Question

Let $X\subset\mathbb{P}^N$ be a complex irreducible projective variety. I recall that a line $l\subset\mathbb{P}^N$ is a secant of $X$ if the lenght of the scheme $l\cap X$ is $\geq2$. The union of all secant lines of $X$ is the secant variety of $X$, denoted by $\mathrm{Sec}(X)$. If $q\in\mathrm{Sec}(X)$, $L_q(X)$ denotes the union of secant lines of $X$ passing through $q$, and $$\Sigma_q(X):=L_q(X)\cap X=\{x\in X: \langle x, q\rangle\mbox{ is a secant line of $X$}\}.$$ Let us assume that exists a nonempty open set $V\subset\mathrm{Sec}(X)\setminus X$ such that for every $q\in V$ we have $L_q(X)=\mathbb{P}^{\delta+1}$ and $\Sigma_q(X)\subset L_q(X)$ is a quadric hypersurface, where $\delta:=2\dim(X)+1-\dim(\mathrm{Sec}(X))$. Now, for an open set $W\subseteq\mathrm{Sec}(X)$, let us consider the subset $$ \mathcal{A}(W):=\{ (x,q)\in X\times W: x\in\Sigma_q(X) \}\subseteq X\times W. $$

Is it true that $\mathcal{A}(V)$ (resp. $\mathcal{A}(\mathrm{Sec}(X)\setminus X)$) is a closed set in $X\times V$ (resp. in $X\times(\mathrm{Sec}(X)\setminus X)$)?

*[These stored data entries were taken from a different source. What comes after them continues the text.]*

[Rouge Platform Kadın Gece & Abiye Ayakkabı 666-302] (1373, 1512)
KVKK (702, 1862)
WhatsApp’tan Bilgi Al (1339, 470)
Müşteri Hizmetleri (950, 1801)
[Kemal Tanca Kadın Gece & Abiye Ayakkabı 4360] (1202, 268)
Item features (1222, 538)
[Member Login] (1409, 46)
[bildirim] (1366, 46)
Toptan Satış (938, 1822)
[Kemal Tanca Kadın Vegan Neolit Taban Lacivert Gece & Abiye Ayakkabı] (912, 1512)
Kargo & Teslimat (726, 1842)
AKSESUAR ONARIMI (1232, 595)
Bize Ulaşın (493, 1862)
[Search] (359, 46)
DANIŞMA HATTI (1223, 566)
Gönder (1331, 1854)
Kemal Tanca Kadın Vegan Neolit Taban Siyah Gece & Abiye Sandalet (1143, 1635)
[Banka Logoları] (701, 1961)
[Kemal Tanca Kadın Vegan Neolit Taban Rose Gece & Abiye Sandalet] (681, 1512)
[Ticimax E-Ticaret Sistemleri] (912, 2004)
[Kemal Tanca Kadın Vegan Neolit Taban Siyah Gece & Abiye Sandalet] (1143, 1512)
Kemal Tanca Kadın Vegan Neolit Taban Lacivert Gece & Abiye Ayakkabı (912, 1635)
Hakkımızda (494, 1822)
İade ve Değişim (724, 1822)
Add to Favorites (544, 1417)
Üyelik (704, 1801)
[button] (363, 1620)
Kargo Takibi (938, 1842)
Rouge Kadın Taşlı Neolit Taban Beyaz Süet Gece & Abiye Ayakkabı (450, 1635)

Let us notice that if $\mathrm{Hilb}^{Q}_{\delta}(X)$ denotes the Hilbert scheme of $\delta$-dimensional quadrics contained in $X$, then the fact that $\mathcal{A}(V)$ is closed implies the existence of a map of schemes $f_V:V\to \mathrm{Hilb}^{Q}_{\delta}(X)$ which sends $q\in V$ to $\Sigma_q(X)$.

Thanks.

Answer 1

I answer by itself. The projection $\pi:X\times \left(X\times\mathbb{P}^N \right)\longrightarrow X\times\mathbb{P}^N$ is a projective morphism and hence is closed. Moreover, if $W\subseteq\mathrm{Sec}(X)\setminus X$, we have \begin{eqnarray*} \mathcal{A}(W)&=&\{ (x,q)\in X\times W : x\in \Sigma_q(X) \}\\ &=&\pi\left(\overline{\{(z,x,q)\in X\times X\times \mathbb{P}^N: z\neq x\mbox{ and } q\in\langle z,x\rangle\}}\right)\cap X\times W, \end{eqnarray*} and then $\mathcal{A}(W)$ is a closed set of $X\times W$.